When we notice that we’re comparing ourselves to others, we can take power away from the comparison so that it doesn’t rob us of our joy. We can do this by asking ourselves if it helps us or if it hurts us to focus on another’s story. Being mindful in those moments makes a big difference in how we experience our lives in a realistic context. By figuring out whether our thoughts are helping or hurting us, we can relate to them differently, and we can think better about what to do next. What we do next depends most upon our values.
A values-based approach to social media use is a mindful one. When you log in to a tool like Facebook, ask yourself why you’re visiting. Perhaps you are logging in to stay in touch with friends and family, to share in people’s joys, or to learn something. I urge you to go deeper with regard to your relationship with technology. Social media apps, in general, can help you to achieve your values, but that’s less likely if you are you using them to disconnect from reality. While using them, ask yourself if you are able to be present with what’s happening in the moment. Be aware of whether or not Facebook is helping you to achieve that value of staying connected versus triggering a negative mind-train that compares and leads to depressed thoughts.
If using Facebook or any other social media tool makes you feel depressed or anxious, you have the power to defuse these unhelpful thoughts. You can challenge them, unhook from them, and watch them like they are on a stage or like words on a karaoke screen. Your thoughts are not facts. And you always have the option to decrease your use of these tools until the point at which you feel like you are achieving your values of connectedness without so much use that you start experiencing a downside.

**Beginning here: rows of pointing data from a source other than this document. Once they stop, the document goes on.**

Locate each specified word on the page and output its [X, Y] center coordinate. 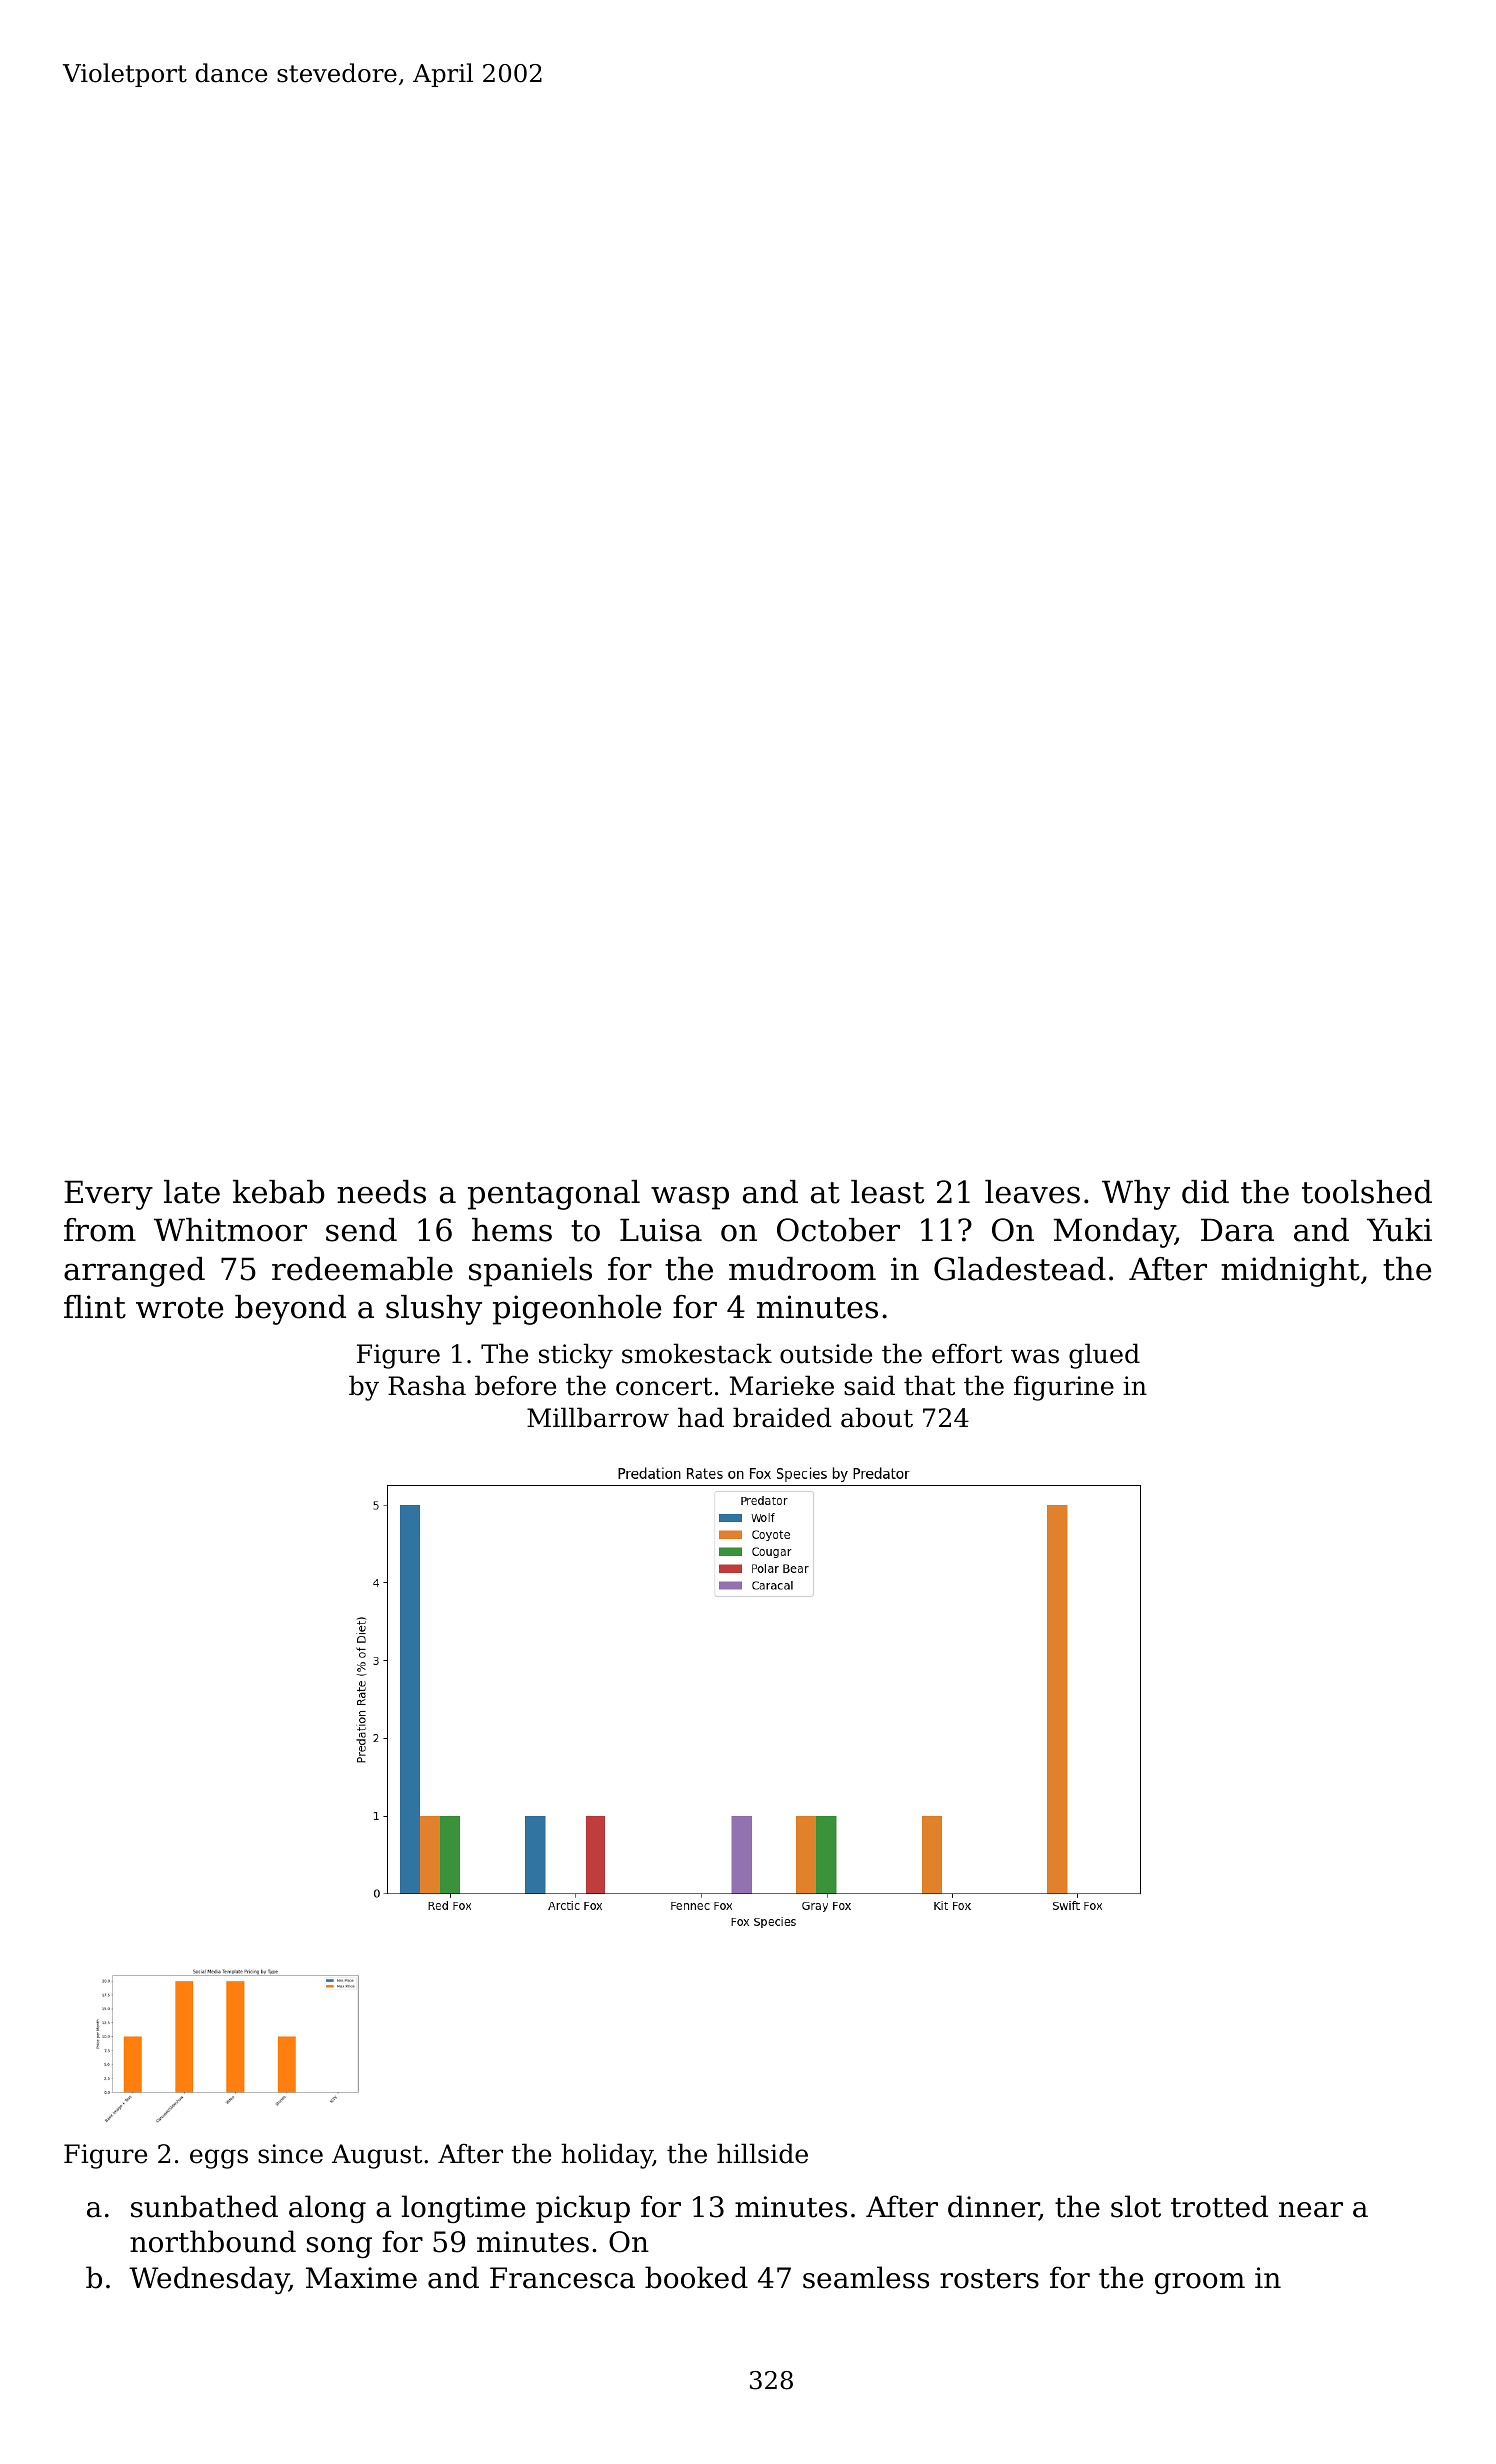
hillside [762, 2153]
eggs [219, 2159]
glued [1104, 1356]
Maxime [361, 2278]
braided [782, 1417]
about [877, 1417]
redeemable [362, 1269]
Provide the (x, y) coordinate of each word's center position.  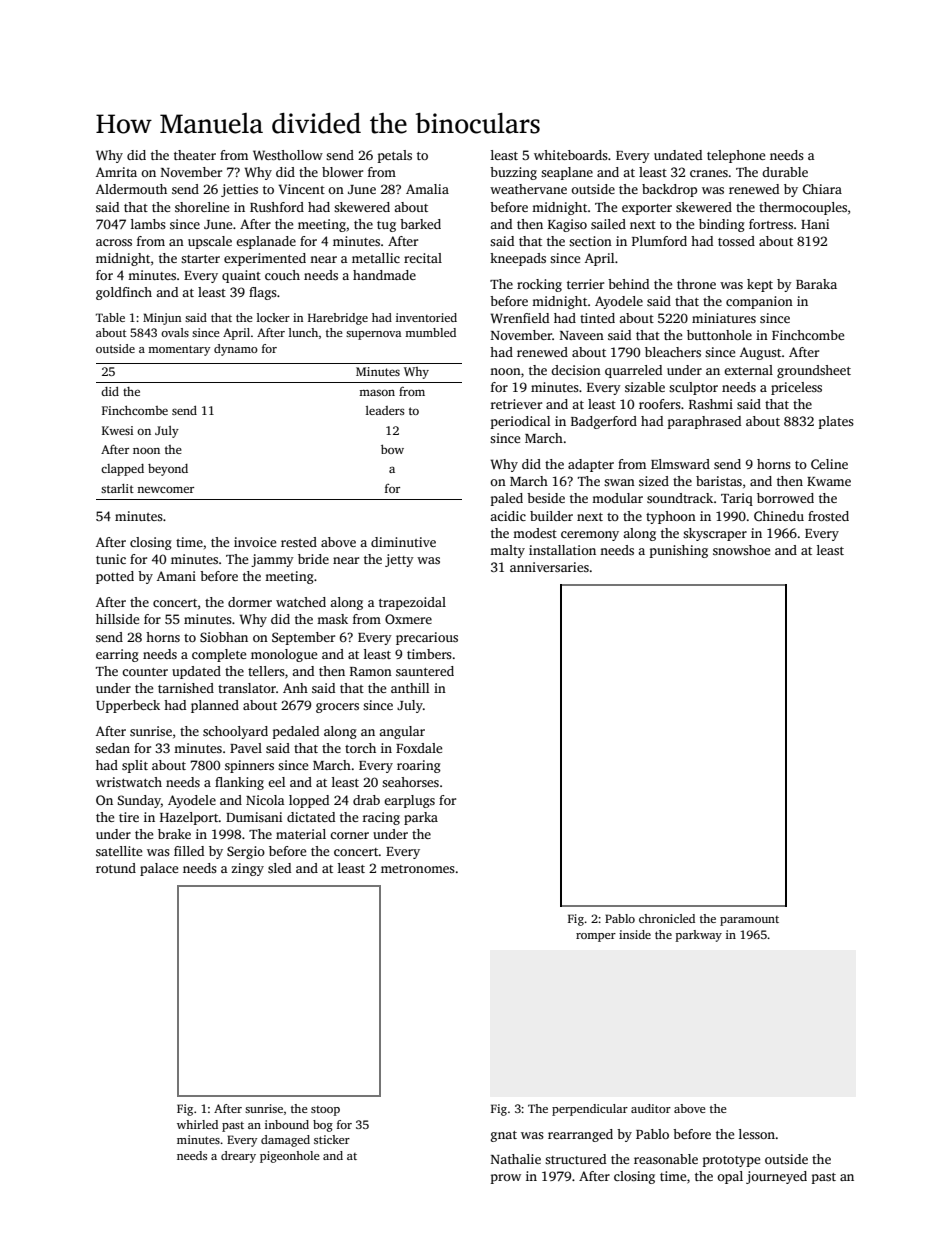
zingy (247, 869)
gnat (504, 1136)
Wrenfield (519, 318)
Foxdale (419, 748)
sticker (332, 1139)
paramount (749, 921)
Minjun (162, 319)
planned (215, 706)
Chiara (822, 189)
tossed (736, 241)
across (114, 242)
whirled (197, 1124)
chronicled (667, 918)
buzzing (513, 173)
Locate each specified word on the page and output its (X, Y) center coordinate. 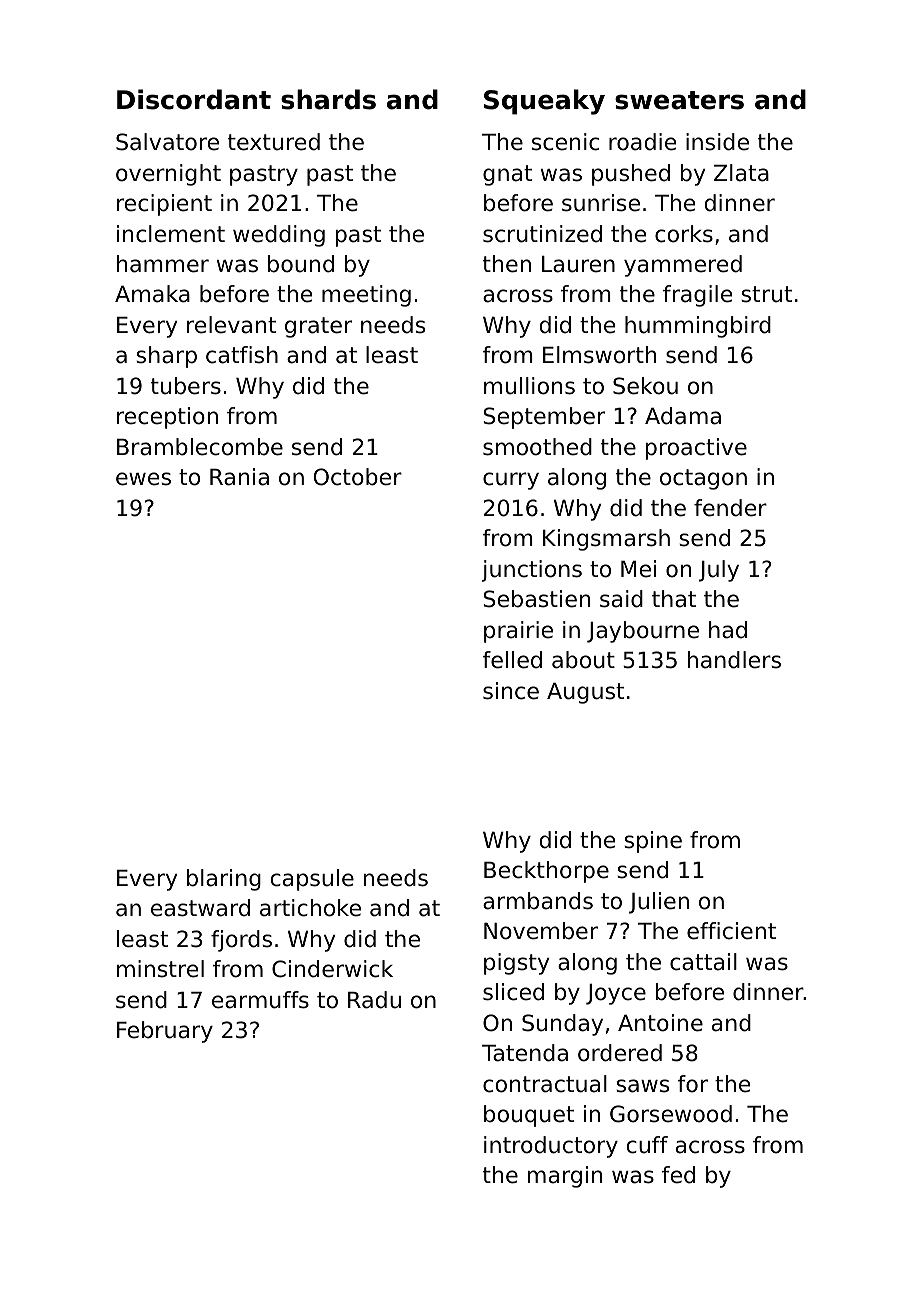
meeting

Take your time off-line to reflect on what, to you, makes up a meaningful life. There will always be richer, better-looking, smarter, more successful people, but even those folks have problems. Competition via comparison is an unwinnable game. Can you drop the rope in the tug-of-war of trying to be like others and focus, instead, on what you actually want for yourself?
If you struggle with social comparison leading to negative thoughts, ACT (acceptance and commitment therapy) may be a helpful therapy for you. ACT helps you change your relationship with painful thoughts and feelings. It enables you to develop a transcendent sense of self, to live in the present, and to take action, guided by your deepest values, to create a rich and meaningful life.